Differential diagnosis:

1. Identification of two kinds of iron granule anemia cells must be based on detailed medical history and physical examination, as well as family investigation. Acquired often has obvious primary causes.

2. Identify iron deficiency anemia with other types of anemia: Iron deficiency anemia is an anemia that occurs when iron stores in the body do not meet the needs of normal erythropoiesis. It is due to insufficient iron intake, reduced absorption, increased demand, iron utilization barriers or excessive loss. Morphological manifestations of small cell hypochromic anemia. Thalassemia: There is a family history, a large number of target red blood cells can be seen in the blood, hemoglobin A2 is increased, serum ferritin and bone marrow can increase iron. Chronic inflammatory anemia: normal iron binding is reduced or decreased, serum ferritin is increased.

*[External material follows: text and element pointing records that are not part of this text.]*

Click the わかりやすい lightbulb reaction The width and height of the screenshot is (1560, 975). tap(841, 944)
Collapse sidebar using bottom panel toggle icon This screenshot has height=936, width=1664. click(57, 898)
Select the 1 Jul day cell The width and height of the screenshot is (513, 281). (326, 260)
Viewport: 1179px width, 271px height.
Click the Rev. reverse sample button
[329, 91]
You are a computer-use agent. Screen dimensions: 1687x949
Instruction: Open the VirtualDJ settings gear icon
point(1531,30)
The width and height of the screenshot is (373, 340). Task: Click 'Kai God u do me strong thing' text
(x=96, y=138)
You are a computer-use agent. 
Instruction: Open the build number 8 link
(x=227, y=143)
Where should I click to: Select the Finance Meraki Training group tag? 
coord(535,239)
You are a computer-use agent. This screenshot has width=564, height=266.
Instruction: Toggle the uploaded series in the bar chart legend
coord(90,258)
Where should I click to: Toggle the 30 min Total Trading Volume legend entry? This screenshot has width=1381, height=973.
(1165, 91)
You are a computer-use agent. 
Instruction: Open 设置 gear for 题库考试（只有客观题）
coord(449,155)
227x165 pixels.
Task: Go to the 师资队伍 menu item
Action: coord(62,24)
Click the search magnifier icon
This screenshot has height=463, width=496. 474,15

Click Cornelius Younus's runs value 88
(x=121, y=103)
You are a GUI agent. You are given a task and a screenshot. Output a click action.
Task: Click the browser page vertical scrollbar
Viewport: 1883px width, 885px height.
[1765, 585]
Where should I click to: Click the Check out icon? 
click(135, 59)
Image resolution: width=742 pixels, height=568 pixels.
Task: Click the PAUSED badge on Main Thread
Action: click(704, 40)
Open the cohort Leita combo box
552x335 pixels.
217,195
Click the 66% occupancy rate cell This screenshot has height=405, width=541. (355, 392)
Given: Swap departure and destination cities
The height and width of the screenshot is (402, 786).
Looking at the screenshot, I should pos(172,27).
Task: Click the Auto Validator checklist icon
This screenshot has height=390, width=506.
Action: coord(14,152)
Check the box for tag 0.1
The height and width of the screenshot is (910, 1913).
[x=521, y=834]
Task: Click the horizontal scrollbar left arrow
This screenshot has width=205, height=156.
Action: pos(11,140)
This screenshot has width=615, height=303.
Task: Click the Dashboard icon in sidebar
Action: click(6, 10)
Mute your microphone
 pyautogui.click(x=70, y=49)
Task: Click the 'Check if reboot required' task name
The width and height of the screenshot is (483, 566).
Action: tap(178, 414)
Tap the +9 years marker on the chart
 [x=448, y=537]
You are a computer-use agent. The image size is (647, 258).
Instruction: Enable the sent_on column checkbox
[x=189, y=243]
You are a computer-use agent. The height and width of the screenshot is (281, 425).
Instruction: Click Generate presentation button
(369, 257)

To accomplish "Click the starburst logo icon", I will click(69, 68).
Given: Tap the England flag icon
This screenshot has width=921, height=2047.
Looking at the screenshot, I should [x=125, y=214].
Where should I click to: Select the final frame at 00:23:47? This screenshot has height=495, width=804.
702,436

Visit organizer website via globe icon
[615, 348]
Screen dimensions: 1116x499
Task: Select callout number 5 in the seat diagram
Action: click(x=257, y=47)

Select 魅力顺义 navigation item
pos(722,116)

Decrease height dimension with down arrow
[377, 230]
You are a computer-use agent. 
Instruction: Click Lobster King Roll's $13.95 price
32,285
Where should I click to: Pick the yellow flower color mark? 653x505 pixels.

3. Identification of diseases similar to other similar manifestations SA is easily confused with RAS in MDS, and attention should be paid to identification. MDS is a group of stem cell abnormal syndrome, and the hematopoietic system is characterized by the morphological characteristics of the differentiation of erythroid, granulocyte and megakaryocyte cell lines, the so-called "pathological hematopoiesis". Anemia is a large cell or positive cell positive pigmentation, while hereditary SA is mostly hypopigmented small cell anemia, no pathological hematopoietic manifestations, except for the red blood cell line, other hematopoietic cells are not abnormal. In addition, only a small number of RAS responded to vitamin B6 treatment, while hereditary SA was effective in some cases with large doses of vitamin B6.